We are asking members to provide feedback regarding this guideline to the Autism CRC through this link.
You will find the guidelines here to download and can provide feedback by clicking on the “Give Feedback” button located halfway down the page. You can provide feedback as an individual or as an organisation. The quickest option is to choose to provide feedback as an individual and choose to give feedback on the five overarching sections rather than all 66 recommendations. For ease of providing feedback, we have provided summaries of our feedback in all five sections. You can choose to copy and paste this into your submission or alter it to provide personalised feedback based on your experience. Be aware there are strict word limits.
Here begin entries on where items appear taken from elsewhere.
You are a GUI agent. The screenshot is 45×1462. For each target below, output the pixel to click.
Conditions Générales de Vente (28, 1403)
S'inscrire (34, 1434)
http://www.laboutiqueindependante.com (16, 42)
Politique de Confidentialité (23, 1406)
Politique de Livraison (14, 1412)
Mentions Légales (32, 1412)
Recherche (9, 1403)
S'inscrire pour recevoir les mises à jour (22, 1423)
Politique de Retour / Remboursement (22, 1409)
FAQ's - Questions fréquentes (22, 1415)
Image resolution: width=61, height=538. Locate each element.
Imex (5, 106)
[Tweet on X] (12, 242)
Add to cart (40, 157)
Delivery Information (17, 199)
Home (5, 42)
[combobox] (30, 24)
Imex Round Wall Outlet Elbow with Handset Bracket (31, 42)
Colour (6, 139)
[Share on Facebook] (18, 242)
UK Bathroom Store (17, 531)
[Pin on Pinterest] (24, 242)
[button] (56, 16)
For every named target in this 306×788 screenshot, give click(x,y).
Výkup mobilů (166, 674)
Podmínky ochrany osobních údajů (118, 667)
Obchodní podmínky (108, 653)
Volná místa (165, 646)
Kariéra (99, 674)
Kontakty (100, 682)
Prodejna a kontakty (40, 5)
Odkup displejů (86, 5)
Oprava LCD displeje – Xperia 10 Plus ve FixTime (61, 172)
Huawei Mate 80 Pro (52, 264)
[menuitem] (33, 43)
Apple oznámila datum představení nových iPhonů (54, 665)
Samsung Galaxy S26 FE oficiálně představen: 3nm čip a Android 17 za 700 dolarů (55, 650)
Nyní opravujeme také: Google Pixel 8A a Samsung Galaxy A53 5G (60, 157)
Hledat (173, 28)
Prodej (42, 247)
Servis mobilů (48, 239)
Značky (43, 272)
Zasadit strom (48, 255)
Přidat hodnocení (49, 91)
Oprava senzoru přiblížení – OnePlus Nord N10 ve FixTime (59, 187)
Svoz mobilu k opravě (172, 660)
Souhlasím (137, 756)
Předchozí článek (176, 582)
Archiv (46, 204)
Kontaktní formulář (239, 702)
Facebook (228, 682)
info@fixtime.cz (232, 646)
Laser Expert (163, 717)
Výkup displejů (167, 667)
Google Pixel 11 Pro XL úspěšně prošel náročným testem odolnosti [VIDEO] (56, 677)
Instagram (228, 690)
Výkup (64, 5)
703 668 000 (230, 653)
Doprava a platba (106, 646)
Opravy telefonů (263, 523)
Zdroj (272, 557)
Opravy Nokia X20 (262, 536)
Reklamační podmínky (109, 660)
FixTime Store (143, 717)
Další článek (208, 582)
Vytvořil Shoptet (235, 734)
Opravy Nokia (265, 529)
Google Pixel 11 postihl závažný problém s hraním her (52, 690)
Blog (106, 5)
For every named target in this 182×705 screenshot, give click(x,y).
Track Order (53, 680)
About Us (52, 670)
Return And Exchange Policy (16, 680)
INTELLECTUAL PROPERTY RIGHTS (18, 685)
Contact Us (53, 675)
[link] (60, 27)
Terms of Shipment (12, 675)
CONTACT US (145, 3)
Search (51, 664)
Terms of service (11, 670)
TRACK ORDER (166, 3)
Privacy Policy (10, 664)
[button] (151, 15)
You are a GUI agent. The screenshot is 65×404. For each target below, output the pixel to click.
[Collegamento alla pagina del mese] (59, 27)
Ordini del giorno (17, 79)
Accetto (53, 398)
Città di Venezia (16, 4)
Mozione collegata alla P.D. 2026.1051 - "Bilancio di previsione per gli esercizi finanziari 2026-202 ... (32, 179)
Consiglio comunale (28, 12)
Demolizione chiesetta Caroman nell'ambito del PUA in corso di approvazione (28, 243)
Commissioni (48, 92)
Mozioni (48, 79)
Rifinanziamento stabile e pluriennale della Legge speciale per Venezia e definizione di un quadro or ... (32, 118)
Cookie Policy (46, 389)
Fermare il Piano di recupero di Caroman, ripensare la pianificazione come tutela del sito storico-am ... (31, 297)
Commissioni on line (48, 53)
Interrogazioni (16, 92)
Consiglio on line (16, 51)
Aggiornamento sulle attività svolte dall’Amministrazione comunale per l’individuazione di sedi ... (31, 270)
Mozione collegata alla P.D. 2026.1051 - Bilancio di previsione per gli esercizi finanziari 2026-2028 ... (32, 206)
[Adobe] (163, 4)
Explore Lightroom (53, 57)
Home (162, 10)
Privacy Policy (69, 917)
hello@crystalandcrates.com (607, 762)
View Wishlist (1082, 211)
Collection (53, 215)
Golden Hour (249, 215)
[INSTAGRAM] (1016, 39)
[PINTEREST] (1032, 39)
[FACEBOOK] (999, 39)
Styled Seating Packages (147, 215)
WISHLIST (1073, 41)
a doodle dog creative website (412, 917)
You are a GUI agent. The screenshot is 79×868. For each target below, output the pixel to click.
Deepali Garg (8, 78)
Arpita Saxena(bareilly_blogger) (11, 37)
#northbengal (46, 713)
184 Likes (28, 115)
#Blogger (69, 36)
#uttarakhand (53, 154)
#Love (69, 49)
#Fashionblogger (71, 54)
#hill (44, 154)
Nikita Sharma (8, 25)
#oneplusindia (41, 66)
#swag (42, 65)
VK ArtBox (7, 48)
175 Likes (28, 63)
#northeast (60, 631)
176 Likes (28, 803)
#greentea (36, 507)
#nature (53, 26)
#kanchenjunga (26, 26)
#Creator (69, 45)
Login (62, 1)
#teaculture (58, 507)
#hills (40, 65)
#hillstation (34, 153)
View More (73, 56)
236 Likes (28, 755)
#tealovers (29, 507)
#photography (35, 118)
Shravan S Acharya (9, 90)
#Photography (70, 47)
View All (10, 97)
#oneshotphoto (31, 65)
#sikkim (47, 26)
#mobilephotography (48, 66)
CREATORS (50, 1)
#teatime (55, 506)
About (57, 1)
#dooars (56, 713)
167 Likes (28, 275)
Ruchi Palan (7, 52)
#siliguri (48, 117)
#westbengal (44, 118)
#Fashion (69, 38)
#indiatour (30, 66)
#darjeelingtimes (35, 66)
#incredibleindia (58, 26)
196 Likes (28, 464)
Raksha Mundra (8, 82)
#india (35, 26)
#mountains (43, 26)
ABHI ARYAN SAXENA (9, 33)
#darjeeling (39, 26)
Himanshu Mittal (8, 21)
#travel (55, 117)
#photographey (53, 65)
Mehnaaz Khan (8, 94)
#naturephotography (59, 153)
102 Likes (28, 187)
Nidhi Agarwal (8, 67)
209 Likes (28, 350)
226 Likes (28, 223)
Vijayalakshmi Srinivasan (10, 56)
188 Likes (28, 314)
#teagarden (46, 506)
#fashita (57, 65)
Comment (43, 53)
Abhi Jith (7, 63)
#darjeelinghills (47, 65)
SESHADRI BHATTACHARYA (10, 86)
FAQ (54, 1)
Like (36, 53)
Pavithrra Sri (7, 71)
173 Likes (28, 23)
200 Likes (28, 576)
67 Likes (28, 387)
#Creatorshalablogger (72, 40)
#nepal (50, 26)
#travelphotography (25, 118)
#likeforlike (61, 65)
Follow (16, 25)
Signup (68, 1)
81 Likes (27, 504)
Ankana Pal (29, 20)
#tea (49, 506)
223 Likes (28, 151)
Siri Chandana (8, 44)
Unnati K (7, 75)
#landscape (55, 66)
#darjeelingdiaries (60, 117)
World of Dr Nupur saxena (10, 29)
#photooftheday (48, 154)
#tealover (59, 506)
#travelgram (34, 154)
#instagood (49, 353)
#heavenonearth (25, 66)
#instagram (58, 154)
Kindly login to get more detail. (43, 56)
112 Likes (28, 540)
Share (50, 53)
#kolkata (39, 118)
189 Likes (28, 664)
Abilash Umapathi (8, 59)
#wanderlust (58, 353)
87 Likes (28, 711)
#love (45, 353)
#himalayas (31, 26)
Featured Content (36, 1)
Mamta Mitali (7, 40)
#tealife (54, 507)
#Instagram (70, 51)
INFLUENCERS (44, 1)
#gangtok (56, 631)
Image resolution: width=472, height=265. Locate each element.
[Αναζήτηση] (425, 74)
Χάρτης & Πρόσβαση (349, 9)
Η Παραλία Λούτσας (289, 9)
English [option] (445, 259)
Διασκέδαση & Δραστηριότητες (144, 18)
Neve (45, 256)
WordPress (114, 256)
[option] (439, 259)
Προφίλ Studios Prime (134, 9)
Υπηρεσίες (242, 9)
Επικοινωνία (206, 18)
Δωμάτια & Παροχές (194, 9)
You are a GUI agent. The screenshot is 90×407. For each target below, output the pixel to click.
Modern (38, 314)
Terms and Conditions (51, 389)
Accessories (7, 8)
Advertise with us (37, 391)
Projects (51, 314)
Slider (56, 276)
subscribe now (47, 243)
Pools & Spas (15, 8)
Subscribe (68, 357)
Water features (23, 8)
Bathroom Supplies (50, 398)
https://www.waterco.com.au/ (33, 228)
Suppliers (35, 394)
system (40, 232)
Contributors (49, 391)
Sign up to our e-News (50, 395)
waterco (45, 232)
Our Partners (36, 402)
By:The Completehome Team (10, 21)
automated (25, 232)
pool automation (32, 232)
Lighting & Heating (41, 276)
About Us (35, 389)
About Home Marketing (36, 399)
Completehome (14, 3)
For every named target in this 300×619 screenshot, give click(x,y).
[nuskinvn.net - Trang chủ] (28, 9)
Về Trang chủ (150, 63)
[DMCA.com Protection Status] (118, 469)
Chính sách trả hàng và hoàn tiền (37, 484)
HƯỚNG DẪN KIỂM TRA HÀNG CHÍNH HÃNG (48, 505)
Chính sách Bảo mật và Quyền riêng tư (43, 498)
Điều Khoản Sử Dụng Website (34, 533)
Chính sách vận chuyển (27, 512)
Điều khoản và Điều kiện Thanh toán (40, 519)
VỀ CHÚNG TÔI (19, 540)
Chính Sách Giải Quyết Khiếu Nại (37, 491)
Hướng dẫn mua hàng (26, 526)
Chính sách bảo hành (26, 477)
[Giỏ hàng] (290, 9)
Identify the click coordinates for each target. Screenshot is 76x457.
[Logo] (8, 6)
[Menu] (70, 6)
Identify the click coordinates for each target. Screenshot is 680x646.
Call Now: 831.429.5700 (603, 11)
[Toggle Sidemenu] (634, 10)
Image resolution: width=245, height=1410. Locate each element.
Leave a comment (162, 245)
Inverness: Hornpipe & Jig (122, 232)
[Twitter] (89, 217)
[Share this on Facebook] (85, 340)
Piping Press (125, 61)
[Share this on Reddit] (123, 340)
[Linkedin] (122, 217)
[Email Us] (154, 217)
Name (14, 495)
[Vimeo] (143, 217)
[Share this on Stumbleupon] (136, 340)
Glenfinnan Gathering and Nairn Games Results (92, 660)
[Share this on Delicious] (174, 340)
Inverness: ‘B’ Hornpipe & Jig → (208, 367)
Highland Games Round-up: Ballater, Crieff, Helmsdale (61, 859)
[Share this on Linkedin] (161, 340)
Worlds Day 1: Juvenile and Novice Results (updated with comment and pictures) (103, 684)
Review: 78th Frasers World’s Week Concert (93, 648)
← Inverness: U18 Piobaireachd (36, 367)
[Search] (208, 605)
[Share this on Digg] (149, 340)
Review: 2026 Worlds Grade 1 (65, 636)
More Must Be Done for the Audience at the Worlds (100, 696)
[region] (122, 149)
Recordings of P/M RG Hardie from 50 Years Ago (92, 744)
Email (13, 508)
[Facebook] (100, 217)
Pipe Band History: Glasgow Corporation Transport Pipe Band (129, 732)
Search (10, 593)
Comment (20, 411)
Feedback on Key Section: Guiding Principles
Recommendation 9 - Practitioners involved in assessment and diagnosis should have appropriate qualifications. However, restrictions based on area of practice endorsement is highly problematic and contrary to the regulatory guidelines for psychologists.
Recommendation 10 - restricting diagnosis by psychologists significantly harms access to affordable and timely diagnostic services, particularly for rural and remote regions of Australia and Aboriginal and Torres Strait Islander communities.
I urge Autism CRC to change the guidelines to include all psychologists with general registration.
Feedback on Key Section: Foundations of Assessment
I direct the Autism CRC to the defined scope of practice of all psychologists. The assessment of autism is appropriate to be performed by all psychologists who have sufficient professional development, supervision and experience in this area and should not be restricted to psychologists with the specified endorsements. All reference to this within the Lead Practitioner definitions should be removed to ensure this guide is in line with the National Law regulating psychologists in Australia and the Psychology Board Registration Standard.
Feedback on Key Section: Making a Referral for Assessment
The recommendations are appropriate. I urge the consideration of government funding to be provided to support the cost of assessment for adults, as is provided for those under 26 years of age.
Feedback on Key Section: Comprehensive Needs Assessment
I wish to raise the issue that tying support funding to the diagnostic level within the NDIS, for example, is extremely problematic. I would also like to reinforce that all psychologists are able to provide “level of support need” determinations. Some agencies state that a psychologist must be a clinical psychologist to provide a determination of the level of support, use this as a descriptor of what “type of autism” an individual has, utilise this level as a funding determination, or request full reassessment by a clinical psychologist to determine level. All these practices are inappropriate and out of line with the intended purpose of the DSM-5-TR. We would like this addressed in the guidelines so that it is clear that all psychologists can determine level of support needs.
Feedback on Key Section: Diagnostic Evaluation
Recommendation 55.2 is completely inappropriate. All psychologists who have additional professional development, relevant experience and supervision can provide Lead Practitioner Diagnostic Evaluation. I have significant concerns that this recommendation will continue to restrict diagnosis, early intervention, and access to supports. I urge Autism CRC to change this recommendation to include any psychologist who holds general registration and remove reference to endorsement.